DIE PREMIERE UND WEITERE AUFFÜHRUNGEN FALLEN WEGEN CORONA-SCHUTZ AUS.

Komplex!

Außer M., weiß niemand, dass Barbie Feministin ist.


Plakat Selbstbildnis als Soldat

 

Regie: Iris Keller

Spiel: Coline Petit, Li Kemme

Dramaturgie: Anna Renner

Öffentlichkeitsarbeit: Marie-Christine Kesting

Musikalische Beratung: Marius Alsleben

 

Für alle ab 15 Jahre.

Dauer: ca. 60 Minuten

+ Ausklang mit dem Publikum im Anschluss


Eine Lecture-Performance mit Figurentheater

Über rosa- und blau-farbige Klischees, Plastik- vs. Menschenkörper und Ideale

 

61 Jahre Barbie... Ein Grund zu feiern… und Fragen zu stellen!

Sie ist immer noch schlank, glatt und strahlend. Aber ist Barbie auch Feministin? So zumindest lautet die PR-Botschaft der Firma Mattel, die an die Anfangsidee anknüpft. Als die Firmengründerin Barbie auf den Markt brachte, wollte sie Mädchen ein neues Vorbild geben. Statt Babypuppen wickeln, konnten sie sich mit Barbie eine Zukunft als unabhängige Frau erträumen.

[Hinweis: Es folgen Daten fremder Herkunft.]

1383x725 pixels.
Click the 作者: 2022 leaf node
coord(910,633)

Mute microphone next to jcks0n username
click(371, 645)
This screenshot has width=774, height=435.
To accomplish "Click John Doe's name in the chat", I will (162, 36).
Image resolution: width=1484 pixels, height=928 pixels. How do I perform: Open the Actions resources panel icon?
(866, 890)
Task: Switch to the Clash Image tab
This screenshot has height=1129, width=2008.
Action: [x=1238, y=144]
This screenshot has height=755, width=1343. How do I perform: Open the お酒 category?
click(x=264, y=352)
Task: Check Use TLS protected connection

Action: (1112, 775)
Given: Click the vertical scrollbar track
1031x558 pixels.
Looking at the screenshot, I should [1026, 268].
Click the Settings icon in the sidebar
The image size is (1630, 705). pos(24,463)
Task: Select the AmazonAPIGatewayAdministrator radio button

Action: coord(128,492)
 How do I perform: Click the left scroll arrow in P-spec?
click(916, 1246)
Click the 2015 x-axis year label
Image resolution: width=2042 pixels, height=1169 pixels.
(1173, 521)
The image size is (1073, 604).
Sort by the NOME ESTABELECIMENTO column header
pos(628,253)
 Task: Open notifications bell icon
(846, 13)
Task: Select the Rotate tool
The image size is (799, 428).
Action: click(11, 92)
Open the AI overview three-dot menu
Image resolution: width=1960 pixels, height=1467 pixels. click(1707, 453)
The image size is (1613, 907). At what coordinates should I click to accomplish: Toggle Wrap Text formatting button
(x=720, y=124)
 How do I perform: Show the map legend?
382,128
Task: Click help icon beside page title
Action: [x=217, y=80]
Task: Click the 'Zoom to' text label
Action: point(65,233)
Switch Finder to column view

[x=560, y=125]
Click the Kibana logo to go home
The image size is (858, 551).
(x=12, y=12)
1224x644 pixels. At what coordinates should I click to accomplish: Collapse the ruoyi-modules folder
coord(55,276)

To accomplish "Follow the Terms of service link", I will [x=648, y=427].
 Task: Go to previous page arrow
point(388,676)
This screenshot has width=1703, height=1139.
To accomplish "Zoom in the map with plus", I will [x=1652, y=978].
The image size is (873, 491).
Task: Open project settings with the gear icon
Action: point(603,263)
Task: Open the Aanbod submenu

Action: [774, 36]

Doch Barbies Körpermaße gehen dabei zurück auf eine deutsche Puppe namens Lilli, die als Pin-Up-Girl-Comic figur in der BILD-Zeitung kleine sexistische Witzchen zum Besten gab, mit Wespentaille, endlosen Beinen und riesigen Brüsten.

Eine Körperform, die keine Frau* erreichen kann und trotzdem bis heute – in Hartplastik erstarrt – das Idealbild von Weiblichkeit vieler Menschen bestimmt.

Welche Ideale beherrschen unsere Gedanken? Können wir Barbies symbolhafte Weiblichkeit nutzen, um Stereotype zu entlarven? Was sagt Barbie dazu?